O embaixador empalidece. Os seus olhos desviam-se para a porta, como se quisesse confirmar que não há ninguém à escuta.
– Lorde Arlington fez essa proposta?
– Sim. Não estava a par deste plano? O raciocínio é simples. Uma francesa… uma católica… no trono de Inglaterra significaria…
– Não diga essas coisas! – sussurra ele. – Nem sequer as pense!
– Tinha presumido que sabia…
– Não há plano algum! – guincha ele. – E não acredito que lorde Arlington, de todas as pessoas, alguma vez tenha sugerido que havia.
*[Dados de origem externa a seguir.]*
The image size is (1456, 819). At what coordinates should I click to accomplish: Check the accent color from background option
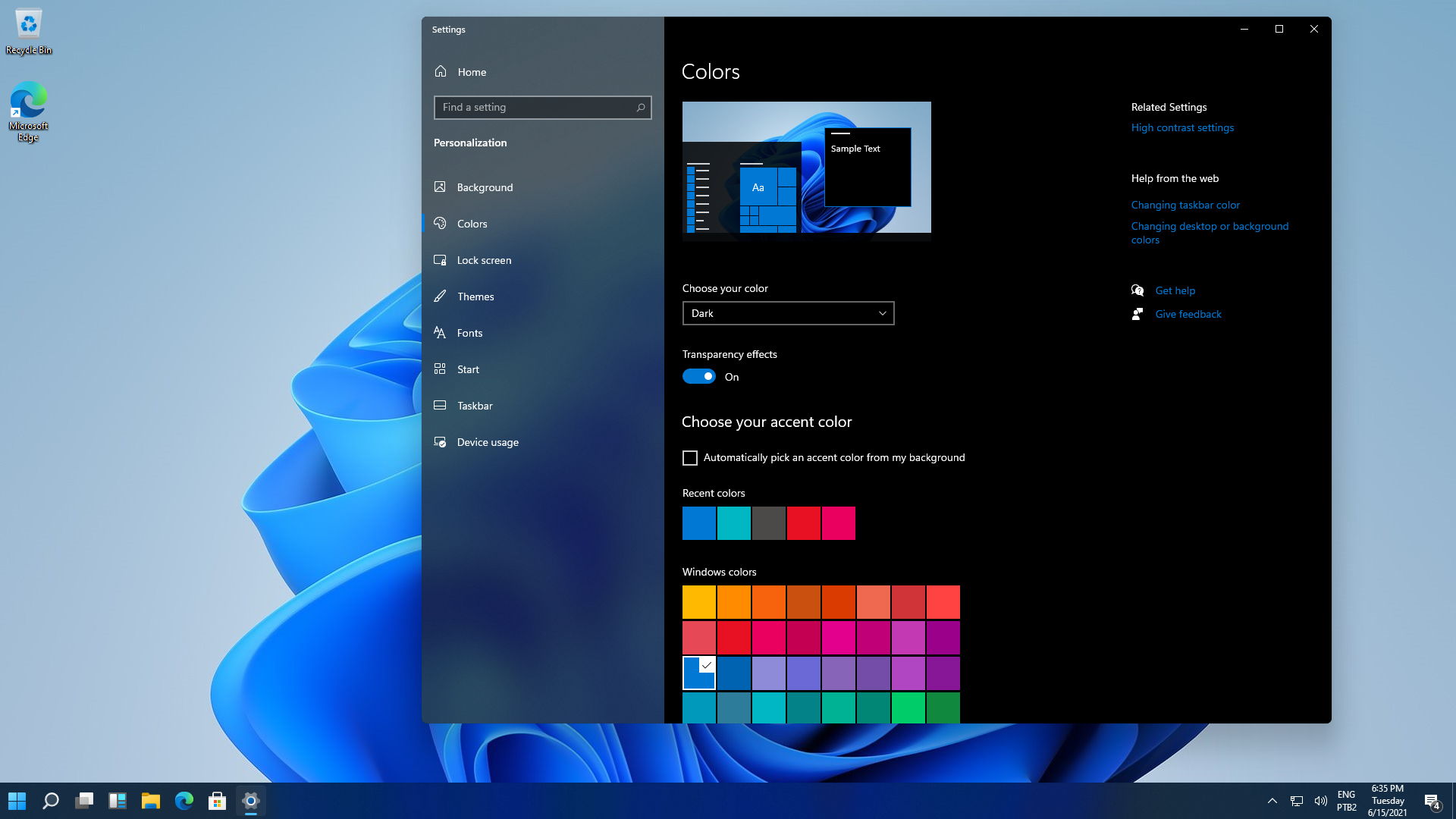tap(689, 457)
– Ele disse… – começo, mas depois calo-me. O que dissera Arlington, concretamente? Tento recordar. Com um aperto no estômago apercebo-me de que, na verdade, ele não disse nada. Foram apenas insinuações, sugestões. Desenhos traçados no ar. – Ele disse que o estado de saúde da rainha é muito grave.
Colbert acena afirmativamente.
– Isso é certo. Naturalmente, França espera que Sua Alteza recupere completamente.
– E disse que podia ser Luís, e não o parlamento inglês, a decidir a sua sucessora.
O embaixador olha para mim como se eu estivesse a dizer disparates sem sentido.
– Se houvesse uma sucessora, e se Sua Majestade Cristã fosse consultado, naturalmente que daria ao primo o benefício dos seus conselhos. No entanto, qualquer rainha sugerida seria de sangue real.
– Eu sou uma de Keroualle, e portanto descendente indirecta dos antigos reis da Bretanha pela parte da minha mãe…
– É uma dama de companhia! E na miséria, ainda por cima!
– A minha linhagem…
– Linhagem! Que conversa é esta sobre linhagem? Isso é para cães, não para rainhas e princesas de sangue real. – Ele passa a mão sobre o rosto. – As rainhas têm dotes. Catarina de Bragança trouxe ao rei inglês Tânger e Bombaim. Sem ela, ele não teria nada. Não poderia ter sido rei.
Olho para ele, aturdida e sem palavras. Todo este tempo, enquanto eu tenho estado a tentar Carlos, eles estavam a tentar-me a mim; a seduzir-me com a ilusão de um futuro que não tinham a mínima intenção de ver concretizado.
– Mas se Carlos casasse comigo…
– Claro que o rei Carlos não casará consigo. Não pode. O parlamento nunca o permitiria. Os seus conselheiros não o permitiriam. Sua Majestade Cristã não o permitiria.
Estou quase a chorar. Sinto as lágrimas a arderem-me nos olhos.
– Se ele quiser casar por amor…
– O casamento não é o que os reis fazem quando amam – diz ele, calmamente.
Voltamos portanto a isso.
– Nesse caso, o que quer que eu faça? – pergunto, entorpecida.
Ele faz uma vénia.
– É como dissemos. A senhora tem a sorte de ser alvo das atenções de um rei, e assim encontra-se em posição de prestar um grande serviço a França. Porém, se sentir que esta… esta honra, é algo que a deixa pouco à vontade, tem uma alternativa. – Indica a carta com um aceno. – O convento. Portanto, agora, é duplamente afortunada. Poucas mulheres, na sua posição, têm o luxo de poder escolher.